Nel tempo, il riconoscimento da parte del mercato è stato notevole: nel 2018 ha infranto il record d’asta per un’artista donna vivente, quando da Sotheby’s a Londra il suo autoritratto «Propped» (1992) è stato venduto per 9,5 milioni di sterline (diritti inclusi). Tuttavia, la consacrazione istituzionale, soprattutto nel Regno Unito, è giunta più lentamente. La Tate possiede un’unica opera, «Trace» (1993-94), in prestito a lungo termine dal gallerista Larry Gagosian (da cui Saville è rappresentata dal 1997). Una lacuna che però si sta colmando con una grande retrospettiva alla National Portrait Gallery di Londra. «The Anatomy of Painting», aperta nel mese di giugno e in corso fino al  7 settembre, ripercorre la pratica pittorica di Saville dagli anni Novanta ai nostri giorni. Abbiamo incontrato l’artista.

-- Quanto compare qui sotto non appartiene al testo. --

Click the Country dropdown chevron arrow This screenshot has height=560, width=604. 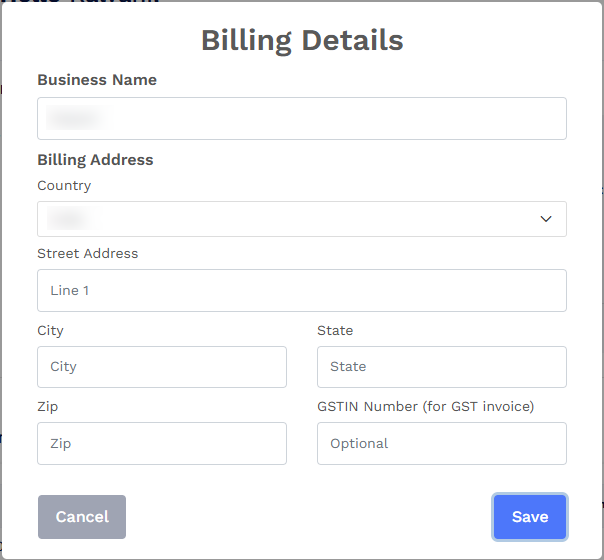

La sua nuova mostra si tiene alla National Portrait Gallery, ma i suoi dipinti e disegni che ritraggono volti e figure vanno ben oltre la tradizione del ritratto, attivando dialoghi stratificati e complessi su come la pittura figurativa possa essere rivitalizzata nel XXI secolo.
Non è che non siano ritratti; piuttosto, spingo il genere in molteplici direzioni. Alcuni li percepiranno come ritratti tradizionali, seppur con deviazioni che forzano i limiti del linguaggio ritrattistico, portando a riflettere diversamente sul concetto stesso di ritratto, o forse riportandovi lo sguardo con nuova consapevolezza. Tutto dipende dallo spettatore. Insieme alla curatrice, abbiamo privilegiato ritratti di teste, ma vi sono anche figure intere, per offrire una rappresentazione del mio percorso: è stimolante osservare come il mio lavoro si sia evoluto, passando dalla costruzione della forma all’esplorazione più intima della materia pittorica.

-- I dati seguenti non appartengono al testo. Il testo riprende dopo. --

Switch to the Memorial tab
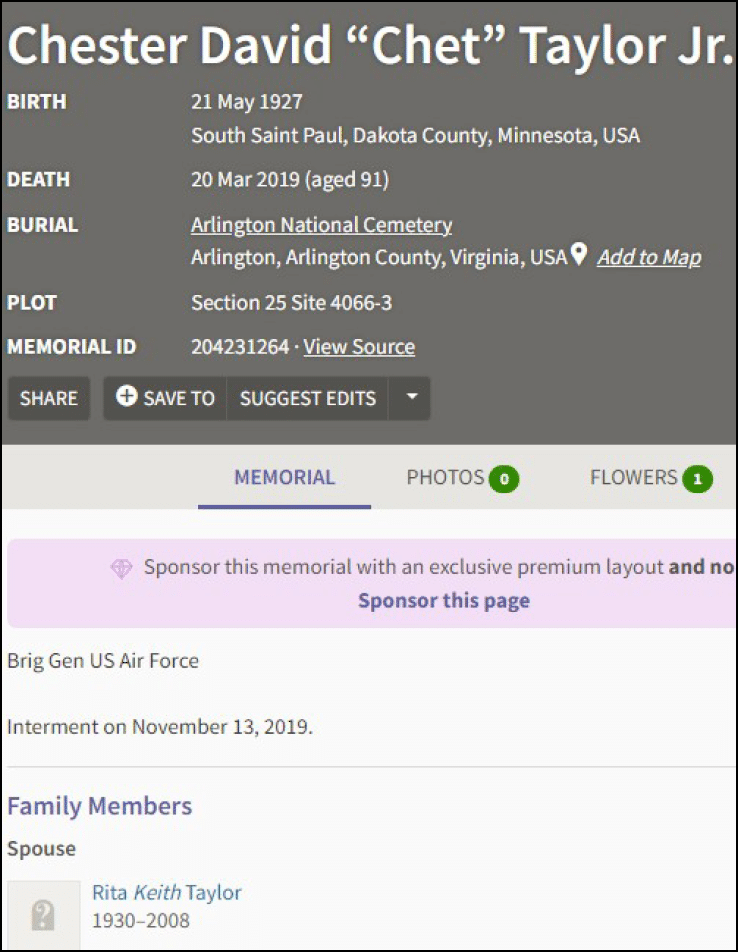The height and width of the screenshot is (952, 738). (x=284, y=478)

Opere giovanili, come «Propped» (1992) o «Plan» (1993), commissionata da Saatchi, mettevano in evidenza la carne e le forme femminili piuttosto che i volti. Qual era l’intento dietro questa centralità del corpo, della corporeità?
Credo che per me sia sempre stato così. C’è un filo conduttore molto saldo che attraversa tutta la mia opera: se si osserva il mio percorso nella sua interezza, si coglie un’indagine costante della raffigurazione del corpo umano da molteplici angolazioni. All’inizio mi sentivo più legata alla tradizione del realismo britannico. Nella mia sensibilità cromatica e nel modo di comporre l’immagine, le influenze principali erano Freud, Bacon e Auerbach, oltre a un profondo interesse  per i Maestri antichi. La Glasgow School of Art conservava una solida tradizione figurativa, con corsi dedicati alla pittura e al disegno, laddove molte accademie inglesi erano già passate all’arte concettuale, una caratteristica che si adattava perfettamente alla mia inclinazione. Poco prima di entrare a Glasgow, inoltre, nel 1988, ho visto la mostra di Lucian Freud alla Hayward Gallery che ha lasciato un’impronta indelebile sulla mia visione.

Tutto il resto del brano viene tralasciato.